ReplyDeleteAnother terribly convenient way not to include babies in the story. I think the reason this all feels so unreal to me is because, as a Certified Professional Nanny, I was trained to be extremely understanding and supportive of mothers who work outside the home. They are my heroes and I loved them. I saw women in very powerful professions become mothers everyday. If they can do this in the 20th and 21st century, why is it so difficult for them to do it in the 23rd and 24th centuries when humanity will have, hopefully, evolved beyond sexism and archaic attitudes about motherhood?

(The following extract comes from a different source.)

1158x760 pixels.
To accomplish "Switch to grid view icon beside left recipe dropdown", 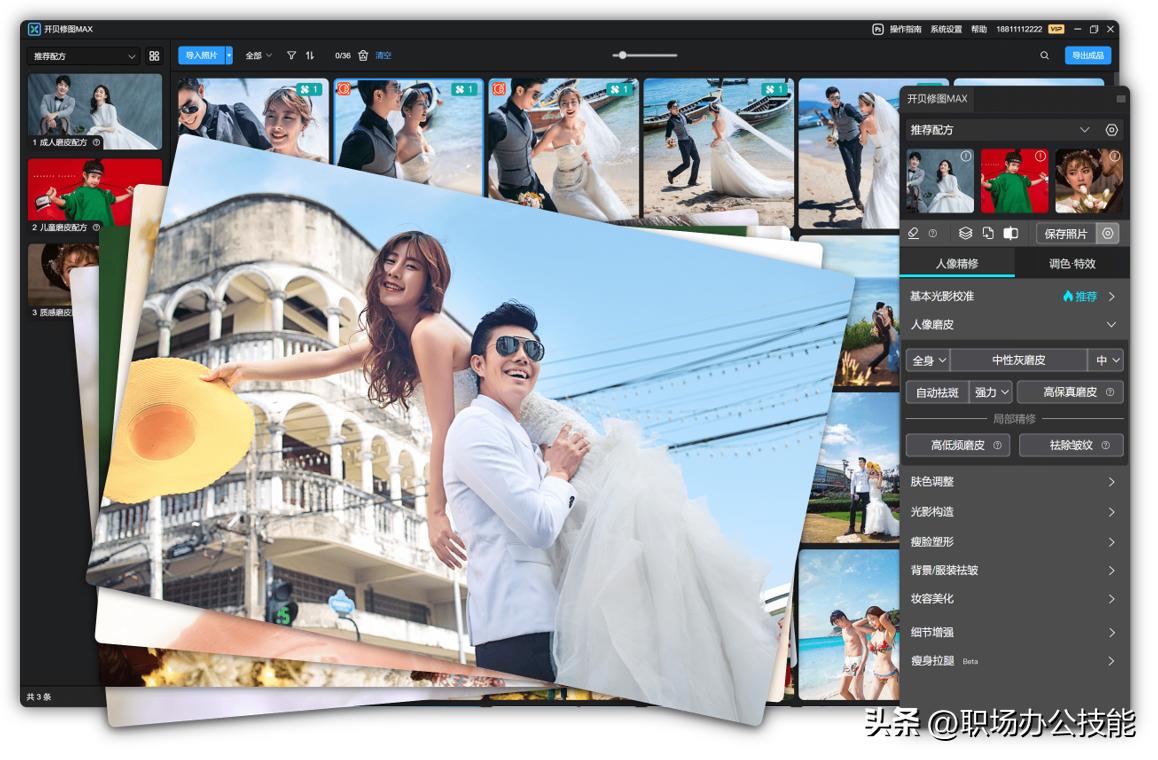I will 154,56.
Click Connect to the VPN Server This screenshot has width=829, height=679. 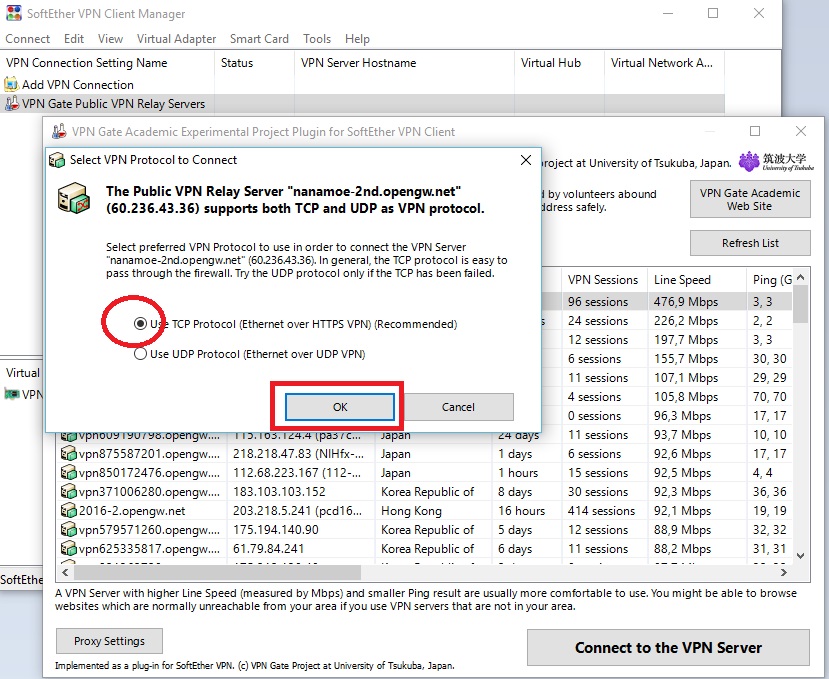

ReplyDeleteKimber An (yes, again!)
starcaptainsdaughter.blogspot.com
Actually, in Bradley's story that turns upon this point (the impossibility of carrying a pregnancy on a starship), called "The Wind People," the woman decides to keep the baby. The premise is used as a plot device to force her to stay alone on the distant planet where she was impregnated by one of the ethereal aliens whose existence her shipmates don't believe in. I think these aliens are a "practice run" for the elf-like Chieri who later appear on Darkover. I'm pretty sure it's stated in the Darkover series (although never emphasized or used as a plot point) that a pregnancy can't be sustained aboard a hyperdrive ship. RE the prospect of humanity's evolving beyond sexist attitudes about motherhood, such things go in cycles. The "traditional" stay-at-home mother model, in the form we know, was mainly invented among the middle-class Victorians, and the late 1940s to the early 1960s were the only period in history when any large percentage of families could actually afford to live that way. Sure, in preindustrial times mothers spent most of their time at home, but so did fathers. Most economic production was performed in the home or a shop directly attached thereto. Mothers didn't spend all their time lavishing attention on children; they were too busy being "helpmeets" in making a living. Children past weaning age were mostly cared for by older siblings or (in wealthier families) servants. A family starship would be a far-future analogue to this situation, come to think of it.